## DIRECTIONS
Below are some records; state how many of their lines contain the word "yellow", and add nothing.

** Opening DATA FOR ANALYSIS block **

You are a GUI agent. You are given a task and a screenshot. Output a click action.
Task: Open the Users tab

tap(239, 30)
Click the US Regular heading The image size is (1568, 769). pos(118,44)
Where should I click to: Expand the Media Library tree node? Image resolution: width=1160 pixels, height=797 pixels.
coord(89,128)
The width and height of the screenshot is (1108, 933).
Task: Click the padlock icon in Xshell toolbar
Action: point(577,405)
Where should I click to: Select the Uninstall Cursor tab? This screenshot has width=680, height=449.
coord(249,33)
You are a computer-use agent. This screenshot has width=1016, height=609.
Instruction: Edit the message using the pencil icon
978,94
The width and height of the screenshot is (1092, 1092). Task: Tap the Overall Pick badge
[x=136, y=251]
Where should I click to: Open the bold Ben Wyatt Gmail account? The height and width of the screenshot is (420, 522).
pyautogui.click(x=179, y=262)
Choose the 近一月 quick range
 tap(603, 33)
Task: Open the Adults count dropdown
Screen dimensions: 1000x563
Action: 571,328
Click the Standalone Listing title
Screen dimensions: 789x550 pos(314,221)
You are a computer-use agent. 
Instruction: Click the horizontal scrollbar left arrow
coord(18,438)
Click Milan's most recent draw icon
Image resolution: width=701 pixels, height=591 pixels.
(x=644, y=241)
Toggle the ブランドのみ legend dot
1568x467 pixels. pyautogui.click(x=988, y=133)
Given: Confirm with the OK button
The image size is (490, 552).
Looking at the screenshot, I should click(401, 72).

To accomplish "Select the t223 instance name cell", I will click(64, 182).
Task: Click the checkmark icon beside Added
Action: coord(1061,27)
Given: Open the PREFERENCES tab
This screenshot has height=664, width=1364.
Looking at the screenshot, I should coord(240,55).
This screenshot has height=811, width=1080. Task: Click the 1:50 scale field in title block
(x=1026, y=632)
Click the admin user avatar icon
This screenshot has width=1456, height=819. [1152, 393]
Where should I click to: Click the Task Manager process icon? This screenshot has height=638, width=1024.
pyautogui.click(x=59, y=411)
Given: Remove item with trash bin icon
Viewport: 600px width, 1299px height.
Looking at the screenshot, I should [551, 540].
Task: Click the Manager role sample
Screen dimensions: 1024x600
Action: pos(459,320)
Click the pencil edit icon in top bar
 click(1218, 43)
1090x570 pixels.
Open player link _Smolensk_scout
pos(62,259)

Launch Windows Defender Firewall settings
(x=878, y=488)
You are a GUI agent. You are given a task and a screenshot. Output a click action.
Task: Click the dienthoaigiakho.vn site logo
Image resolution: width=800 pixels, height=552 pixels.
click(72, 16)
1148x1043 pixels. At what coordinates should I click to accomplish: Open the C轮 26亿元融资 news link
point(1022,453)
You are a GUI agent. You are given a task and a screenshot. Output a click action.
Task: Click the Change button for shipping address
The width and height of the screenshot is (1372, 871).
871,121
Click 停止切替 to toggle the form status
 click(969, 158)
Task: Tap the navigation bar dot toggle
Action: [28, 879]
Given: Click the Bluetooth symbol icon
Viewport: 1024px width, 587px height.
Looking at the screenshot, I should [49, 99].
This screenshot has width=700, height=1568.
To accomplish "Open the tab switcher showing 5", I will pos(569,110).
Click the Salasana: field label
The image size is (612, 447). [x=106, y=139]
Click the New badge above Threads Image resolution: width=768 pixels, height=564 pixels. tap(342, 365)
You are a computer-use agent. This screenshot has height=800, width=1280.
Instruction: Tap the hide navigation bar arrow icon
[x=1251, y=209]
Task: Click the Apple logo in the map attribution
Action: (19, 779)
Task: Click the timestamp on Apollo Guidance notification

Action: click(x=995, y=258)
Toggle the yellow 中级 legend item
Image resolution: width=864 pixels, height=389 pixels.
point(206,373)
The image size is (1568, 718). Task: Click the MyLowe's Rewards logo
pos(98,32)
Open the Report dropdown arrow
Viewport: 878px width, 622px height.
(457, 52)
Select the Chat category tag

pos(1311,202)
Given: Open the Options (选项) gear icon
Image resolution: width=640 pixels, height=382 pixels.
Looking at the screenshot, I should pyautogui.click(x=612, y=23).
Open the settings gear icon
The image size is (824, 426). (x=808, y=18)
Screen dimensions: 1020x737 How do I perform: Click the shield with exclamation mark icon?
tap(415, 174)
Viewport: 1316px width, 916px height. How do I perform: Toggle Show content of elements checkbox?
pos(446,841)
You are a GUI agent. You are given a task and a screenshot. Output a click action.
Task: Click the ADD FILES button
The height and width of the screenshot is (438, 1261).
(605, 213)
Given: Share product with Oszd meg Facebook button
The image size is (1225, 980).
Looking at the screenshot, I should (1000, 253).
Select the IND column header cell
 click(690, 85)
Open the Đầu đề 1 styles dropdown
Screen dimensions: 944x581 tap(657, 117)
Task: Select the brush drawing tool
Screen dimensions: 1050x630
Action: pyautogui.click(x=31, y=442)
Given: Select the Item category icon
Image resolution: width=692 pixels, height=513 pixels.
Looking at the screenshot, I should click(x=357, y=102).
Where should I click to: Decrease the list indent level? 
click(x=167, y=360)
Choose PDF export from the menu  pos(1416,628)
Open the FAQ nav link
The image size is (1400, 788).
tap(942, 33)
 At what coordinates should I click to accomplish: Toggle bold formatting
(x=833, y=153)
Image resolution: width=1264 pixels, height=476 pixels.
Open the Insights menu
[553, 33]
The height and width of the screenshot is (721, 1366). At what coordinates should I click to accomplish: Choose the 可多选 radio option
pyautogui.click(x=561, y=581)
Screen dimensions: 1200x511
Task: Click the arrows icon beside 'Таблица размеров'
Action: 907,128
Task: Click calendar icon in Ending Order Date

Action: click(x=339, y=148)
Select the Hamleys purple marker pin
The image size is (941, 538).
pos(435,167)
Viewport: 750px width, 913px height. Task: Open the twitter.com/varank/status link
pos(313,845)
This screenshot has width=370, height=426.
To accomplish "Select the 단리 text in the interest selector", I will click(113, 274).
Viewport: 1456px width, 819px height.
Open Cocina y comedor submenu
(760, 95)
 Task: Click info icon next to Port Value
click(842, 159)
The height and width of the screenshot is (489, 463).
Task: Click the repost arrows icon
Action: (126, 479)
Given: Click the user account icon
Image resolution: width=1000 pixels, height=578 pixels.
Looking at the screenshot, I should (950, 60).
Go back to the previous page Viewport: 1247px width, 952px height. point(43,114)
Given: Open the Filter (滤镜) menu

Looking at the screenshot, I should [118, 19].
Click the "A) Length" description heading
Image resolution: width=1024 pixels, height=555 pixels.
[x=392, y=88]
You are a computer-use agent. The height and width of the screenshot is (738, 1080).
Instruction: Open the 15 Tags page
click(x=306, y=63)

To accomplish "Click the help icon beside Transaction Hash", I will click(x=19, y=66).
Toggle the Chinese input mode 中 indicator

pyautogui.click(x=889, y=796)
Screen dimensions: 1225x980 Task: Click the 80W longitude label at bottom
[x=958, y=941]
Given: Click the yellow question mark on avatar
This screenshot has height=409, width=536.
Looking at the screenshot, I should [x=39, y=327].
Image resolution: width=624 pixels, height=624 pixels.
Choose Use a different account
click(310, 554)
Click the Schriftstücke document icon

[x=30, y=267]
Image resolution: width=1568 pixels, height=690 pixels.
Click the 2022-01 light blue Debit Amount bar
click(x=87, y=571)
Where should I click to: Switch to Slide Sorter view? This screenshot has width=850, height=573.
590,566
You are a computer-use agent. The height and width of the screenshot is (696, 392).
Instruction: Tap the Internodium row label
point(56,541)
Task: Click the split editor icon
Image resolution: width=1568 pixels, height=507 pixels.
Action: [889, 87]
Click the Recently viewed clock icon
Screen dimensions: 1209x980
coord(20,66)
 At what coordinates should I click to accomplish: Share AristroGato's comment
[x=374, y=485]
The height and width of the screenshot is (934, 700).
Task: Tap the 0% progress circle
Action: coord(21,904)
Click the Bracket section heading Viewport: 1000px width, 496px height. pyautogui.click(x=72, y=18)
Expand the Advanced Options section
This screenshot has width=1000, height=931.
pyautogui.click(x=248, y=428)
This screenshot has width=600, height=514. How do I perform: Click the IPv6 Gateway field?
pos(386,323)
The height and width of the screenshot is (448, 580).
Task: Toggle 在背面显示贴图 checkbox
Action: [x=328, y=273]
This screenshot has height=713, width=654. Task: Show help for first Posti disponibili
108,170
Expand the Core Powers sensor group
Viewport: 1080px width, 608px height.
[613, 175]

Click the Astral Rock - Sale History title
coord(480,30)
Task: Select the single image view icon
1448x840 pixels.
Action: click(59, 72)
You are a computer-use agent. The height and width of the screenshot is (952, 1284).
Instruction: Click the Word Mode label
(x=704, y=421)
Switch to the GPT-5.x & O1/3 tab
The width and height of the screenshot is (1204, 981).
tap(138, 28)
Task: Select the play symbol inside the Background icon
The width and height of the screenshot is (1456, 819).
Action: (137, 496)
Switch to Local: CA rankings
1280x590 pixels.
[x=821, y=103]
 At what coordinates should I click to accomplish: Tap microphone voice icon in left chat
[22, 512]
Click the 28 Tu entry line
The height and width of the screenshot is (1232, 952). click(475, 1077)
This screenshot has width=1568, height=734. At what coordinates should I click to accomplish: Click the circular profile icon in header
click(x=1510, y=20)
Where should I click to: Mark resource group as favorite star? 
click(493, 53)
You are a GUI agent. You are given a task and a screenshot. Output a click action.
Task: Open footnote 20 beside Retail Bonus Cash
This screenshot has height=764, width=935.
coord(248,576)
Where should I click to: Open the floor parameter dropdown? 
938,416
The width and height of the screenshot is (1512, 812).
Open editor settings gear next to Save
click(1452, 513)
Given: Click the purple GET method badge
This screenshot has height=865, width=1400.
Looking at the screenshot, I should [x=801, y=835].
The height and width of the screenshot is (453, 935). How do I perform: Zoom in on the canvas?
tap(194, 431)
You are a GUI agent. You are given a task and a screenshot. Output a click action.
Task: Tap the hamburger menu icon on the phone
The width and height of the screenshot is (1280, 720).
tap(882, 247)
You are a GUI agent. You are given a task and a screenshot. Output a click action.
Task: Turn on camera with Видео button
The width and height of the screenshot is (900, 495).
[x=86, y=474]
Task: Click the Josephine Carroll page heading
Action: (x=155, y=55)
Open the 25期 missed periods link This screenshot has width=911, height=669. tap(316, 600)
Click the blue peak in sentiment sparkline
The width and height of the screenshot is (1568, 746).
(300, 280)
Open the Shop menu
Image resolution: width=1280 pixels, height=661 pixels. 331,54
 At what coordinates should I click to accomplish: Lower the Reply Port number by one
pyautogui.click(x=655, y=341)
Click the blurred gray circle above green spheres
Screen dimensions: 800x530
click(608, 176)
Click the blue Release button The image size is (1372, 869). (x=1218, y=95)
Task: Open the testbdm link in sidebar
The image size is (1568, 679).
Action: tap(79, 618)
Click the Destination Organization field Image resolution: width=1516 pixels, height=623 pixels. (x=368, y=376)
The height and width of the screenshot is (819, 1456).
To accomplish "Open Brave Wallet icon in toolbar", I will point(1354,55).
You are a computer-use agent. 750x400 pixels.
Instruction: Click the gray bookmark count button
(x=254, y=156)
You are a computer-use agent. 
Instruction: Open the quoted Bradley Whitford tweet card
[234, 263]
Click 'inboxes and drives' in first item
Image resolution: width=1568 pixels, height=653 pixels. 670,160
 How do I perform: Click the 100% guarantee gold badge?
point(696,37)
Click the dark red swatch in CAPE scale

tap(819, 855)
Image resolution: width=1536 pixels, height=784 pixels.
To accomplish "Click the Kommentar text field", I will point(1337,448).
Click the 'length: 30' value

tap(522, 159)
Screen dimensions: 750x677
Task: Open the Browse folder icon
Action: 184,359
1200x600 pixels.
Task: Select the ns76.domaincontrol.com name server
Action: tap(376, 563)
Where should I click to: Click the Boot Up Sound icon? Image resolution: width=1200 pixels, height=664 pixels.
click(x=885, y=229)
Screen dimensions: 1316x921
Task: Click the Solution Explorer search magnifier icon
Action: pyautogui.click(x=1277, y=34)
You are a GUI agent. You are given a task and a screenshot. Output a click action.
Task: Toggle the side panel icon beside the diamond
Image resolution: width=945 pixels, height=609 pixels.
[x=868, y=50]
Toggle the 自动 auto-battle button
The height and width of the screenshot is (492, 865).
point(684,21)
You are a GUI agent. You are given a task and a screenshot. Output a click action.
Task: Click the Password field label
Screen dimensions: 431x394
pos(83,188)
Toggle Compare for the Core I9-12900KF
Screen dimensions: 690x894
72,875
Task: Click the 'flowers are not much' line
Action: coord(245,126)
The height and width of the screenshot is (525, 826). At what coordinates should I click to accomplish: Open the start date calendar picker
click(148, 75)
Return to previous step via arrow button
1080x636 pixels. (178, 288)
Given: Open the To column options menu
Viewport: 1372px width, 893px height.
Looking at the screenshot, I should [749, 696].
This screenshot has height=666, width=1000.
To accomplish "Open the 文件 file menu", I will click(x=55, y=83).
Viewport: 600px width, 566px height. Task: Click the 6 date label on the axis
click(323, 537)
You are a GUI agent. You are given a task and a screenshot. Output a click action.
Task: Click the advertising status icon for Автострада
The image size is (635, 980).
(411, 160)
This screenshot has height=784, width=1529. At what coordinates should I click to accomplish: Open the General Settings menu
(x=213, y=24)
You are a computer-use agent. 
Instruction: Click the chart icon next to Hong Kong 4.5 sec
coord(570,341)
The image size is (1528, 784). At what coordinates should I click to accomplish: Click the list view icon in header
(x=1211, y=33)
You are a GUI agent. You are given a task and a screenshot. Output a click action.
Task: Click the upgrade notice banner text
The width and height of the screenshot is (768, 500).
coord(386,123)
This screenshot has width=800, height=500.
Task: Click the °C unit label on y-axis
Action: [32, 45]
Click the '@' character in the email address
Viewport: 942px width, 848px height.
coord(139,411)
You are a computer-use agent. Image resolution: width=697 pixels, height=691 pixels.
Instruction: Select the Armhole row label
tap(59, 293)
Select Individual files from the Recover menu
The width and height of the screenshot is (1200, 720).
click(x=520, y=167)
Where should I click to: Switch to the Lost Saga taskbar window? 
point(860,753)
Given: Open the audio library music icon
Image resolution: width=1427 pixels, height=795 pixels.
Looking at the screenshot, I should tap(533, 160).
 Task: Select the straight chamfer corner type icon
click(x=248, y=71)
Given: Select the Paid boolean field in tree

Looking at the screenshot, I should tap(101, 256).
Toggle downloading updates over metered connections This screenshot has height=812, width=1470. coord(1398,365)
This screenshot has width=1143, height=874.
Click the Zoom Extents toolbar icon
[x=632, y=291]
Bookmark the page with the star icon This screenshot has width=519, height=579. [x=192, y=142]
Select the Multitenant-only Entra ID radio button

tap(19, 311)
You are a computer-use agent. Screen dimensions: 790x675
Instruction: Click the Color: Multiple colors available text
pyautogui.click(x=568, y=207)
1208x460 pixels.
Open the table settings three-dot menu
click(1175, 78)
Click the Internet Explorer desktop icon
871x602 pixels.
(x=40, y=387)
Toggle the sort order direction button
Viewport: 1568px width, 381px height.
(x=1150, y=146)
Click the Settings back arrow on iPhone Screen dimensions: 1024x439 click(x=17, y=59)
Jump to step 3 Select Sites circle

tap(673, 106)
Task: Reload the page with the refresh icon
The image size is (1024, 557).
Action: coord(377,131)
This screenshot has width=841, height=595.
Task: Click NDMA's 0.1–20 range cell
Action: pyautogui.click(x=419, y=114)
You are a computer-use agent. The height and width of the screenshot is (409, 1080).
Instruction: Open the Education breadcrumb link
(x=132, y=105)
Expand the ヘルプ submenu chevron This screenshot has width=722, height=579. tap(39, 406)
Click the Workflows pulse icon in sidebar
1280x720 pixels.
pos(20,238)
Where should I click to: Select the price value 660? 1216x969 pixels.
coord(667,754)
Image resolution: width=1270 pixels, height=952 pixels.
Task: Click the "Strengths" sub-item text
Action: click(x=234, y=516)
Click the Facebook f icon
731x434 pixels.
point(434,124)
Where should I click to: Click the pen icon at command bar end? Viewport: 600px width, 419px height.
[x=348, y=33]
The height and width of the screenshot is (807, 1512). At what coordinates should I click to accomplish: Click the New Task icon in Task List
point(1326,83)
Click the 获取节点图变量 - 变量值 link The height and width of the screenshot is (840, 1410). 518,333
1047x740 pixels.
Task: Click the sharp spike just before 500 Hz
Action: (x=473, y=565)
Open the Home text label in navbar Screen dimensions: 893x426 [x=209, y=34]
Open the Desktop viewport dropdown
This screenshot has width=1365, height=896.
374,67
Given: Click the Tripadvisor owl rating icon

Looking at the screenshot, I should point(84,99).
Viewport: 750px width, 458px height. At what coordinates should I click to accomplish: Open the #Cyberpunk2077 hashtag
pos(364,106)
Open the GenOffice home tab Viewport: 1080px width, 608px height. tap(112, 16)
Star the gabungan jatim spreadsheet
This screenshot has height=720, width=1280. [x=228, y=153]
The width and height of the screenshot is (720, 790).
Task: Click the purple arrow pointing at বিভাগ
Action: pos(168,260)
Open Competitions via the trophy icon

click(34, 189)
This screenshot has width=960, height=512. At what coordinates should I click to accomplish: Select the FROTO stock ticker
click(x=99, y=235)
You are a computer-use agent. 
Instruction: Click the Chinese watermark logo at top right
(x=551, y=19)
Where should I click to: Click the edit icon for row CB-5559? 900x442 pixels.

** Closing DATA FOR ANALYSIS block **

## TASK ANSWER
2